It's worth mentioning surround encoding improvements in 1.1, partly because quite a few people are unaware that Opus even supports surround audio. It does— up to 255 channels, same as Vorbis. Also similar to the early Vorbis releases, surround encoding in Opus 1.0 was mostly untuned. The quality was good, but it was not particularly efficient.
The 1.1 release includes several simple but significant surround encoding upgrades, mostly involving smarter use of bit allocation.
Unlike Vorbis, Opus only supports coupling channels into stereo pairs. Surround streams consist of a collection of stereo and mono substreams bundled together.

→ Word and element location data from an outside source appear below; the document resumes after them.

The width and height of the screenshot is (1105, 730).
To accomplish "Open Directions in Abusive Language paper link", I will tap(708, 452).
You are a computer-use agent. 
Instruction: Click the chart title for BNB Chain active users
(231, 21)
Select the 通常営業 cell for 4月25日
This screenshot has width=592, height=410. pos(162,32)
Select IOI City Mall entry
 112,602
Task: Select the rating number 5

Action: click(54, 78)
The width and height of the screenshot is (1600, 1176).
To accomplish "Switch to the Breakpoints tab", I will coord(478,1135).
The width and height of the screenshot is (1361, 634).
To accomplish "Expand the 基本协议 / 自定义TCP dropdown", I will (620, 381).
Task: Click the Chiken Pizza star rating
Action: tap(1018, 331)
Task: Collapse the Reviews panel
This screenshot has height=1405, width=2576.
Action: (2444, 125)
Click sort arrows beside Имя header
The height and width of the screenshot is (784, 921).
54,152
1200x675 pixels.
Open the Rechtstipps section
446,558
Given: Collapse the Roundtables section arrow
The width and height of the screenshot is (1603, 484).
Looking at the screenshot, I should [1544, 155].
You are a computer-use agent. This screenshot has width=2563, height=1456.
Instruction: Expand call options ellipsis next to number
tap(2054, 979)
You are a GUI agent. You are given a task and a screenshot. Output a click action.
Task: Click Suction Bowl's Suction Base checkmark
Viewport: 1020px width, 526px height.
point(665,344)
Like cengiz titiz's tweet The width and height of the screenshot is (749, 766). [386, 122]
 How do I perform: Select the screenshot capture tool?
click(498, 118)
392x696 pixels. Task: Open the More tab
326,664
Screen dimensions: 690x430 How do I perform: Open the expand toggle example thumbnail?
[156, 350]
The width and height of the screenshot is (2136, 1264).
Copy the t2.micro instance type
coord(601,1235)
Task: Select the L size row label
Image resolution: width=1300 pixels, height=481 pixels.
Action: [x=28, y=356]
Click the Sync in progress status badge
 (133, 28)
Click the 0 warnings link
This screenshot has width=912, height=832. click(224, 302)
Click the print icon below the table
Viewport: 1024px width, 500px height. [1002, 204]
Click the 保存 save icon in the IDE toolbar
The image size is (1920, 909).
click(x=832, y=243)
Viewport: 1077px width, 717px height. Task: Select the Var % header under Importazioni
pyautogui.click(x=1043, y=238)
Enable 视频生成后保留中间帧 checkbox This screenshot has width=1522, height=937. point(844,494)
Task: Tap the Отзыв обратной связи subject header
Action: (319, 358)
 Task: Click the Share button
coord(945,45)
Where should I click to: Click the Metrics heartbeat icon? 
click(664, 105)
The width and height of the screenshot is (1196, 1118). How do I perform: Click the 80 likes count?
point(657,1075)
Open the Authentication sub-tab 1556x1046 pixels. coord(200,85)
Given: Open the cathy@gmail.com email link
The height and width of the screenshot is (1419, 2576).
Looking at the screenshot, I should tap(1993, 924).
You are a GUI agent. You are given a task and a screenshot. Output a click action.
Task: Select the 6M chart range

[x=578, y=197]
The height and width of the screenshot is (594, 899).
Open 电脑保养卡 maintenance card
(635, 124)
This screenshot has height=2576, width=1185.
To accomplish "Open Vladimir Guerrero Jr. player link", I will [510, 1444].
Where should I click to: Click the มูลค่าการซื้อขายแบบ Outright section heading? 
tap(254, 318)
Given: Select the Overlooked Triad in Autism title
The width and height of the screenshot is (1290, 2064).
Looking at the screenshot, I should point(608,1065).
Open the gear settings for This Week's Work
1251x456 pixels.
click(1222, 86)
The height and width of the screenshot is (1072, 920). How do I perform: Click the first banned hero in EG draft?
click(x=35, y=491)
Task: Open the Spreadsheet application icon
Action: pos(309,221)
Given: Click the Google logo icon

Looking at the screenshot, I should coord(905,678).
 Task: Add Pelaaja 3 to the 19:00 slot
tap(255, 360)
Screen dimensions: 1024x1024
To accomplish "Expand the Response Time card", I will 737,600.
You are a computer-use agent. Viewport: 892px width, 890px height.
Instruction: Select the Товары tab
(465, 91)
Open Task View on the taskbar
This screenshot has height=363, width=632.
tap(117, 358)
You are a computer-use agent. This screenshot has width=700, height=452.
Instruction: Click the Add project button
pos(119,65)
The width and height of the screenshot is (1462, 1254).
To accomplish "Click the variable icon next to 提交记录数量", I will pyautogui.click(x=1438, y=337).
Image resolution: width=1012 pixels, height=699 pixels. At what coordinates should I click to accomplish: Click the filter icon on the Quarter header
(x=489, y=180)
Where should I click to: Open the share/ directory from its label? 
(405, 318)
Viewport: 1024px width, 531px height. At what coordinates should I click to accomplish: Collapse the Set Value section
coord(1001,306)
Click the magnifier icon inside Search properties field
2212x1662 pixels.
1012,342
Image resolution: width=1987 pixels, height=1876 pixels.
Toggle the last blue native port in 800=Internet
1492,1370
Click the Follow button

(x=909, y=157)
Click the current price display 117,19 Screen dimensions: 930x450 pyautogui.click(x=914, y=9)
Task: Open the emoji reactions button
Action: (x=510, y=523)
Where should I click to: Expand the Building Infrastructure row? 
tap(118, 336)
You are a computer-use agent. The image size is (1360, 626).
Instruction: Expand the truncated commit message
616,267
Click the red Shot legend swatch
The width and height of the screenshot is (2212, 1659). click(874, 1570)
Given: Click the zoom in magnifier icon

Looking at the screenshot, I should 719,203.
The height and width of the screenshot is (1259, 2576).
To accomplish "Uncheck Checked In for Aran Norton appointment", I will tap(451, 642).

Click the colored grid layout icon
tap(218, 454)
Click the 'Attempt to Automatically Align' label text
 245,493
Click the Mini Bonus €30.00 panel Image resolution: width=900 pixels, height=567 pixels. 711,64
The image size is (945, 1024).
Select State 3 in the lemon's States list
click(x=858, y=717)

Previously, bit allocation in a surround stream was about as simple as possible; every channel got the same number of bits to start, whether it was mono, part of a stereo pair, or LFE. In addition, these assignments were inflexible; channel bit allocation wasn't adjusted according to the content it was carrying. Even an inaudible channel carrying near-silence got the same allocation (though later decision making could effectively turn off channels carrying true digital silence).
Libopus 1.1 uses a better scheme that's still relatively simple. For requested bitrates over 20kbps per channel, every substream (whether it's stereo or mono) gets 20kbit up front. LFE is an exception; it gets 3.5kbps. Below 20kbps/channel, the 20kbit allocation is scaled proportionately. Remaining bits of the base allocation are then evenly divided amongst channels. This means that at at the lowest bitrates, stereo and mono substreams begin with the same base rate. As the overall bitrate increases, stereo substreams receive twice the additional bits of mono streams so that at high rates, stereo substreams asymptotically approach having twice as many bits as mono.
These base allocations are fungible in 1.1. Further content analysis, such as the stereo saving, surround masking, and tonality estimation below then adjust bits allocations between streams based on the audio content.
Opus 1.0 used SILK mode to encode the LFE channel at low rates, and transitioned to CELT mode at higher rates. SILK mode is not capable of as high quality for the LFE as CELT is, however 1.0's CELT mode was unable to encode only the low frequencies efficiently, so SILK mode was used at low rates to save space. Improvements in the encoder infrastructure allow us to use CELT mode with a limited number of bands to improve the encoded quality at low rates, and greatly reduce the LFE channel usage at higher rates.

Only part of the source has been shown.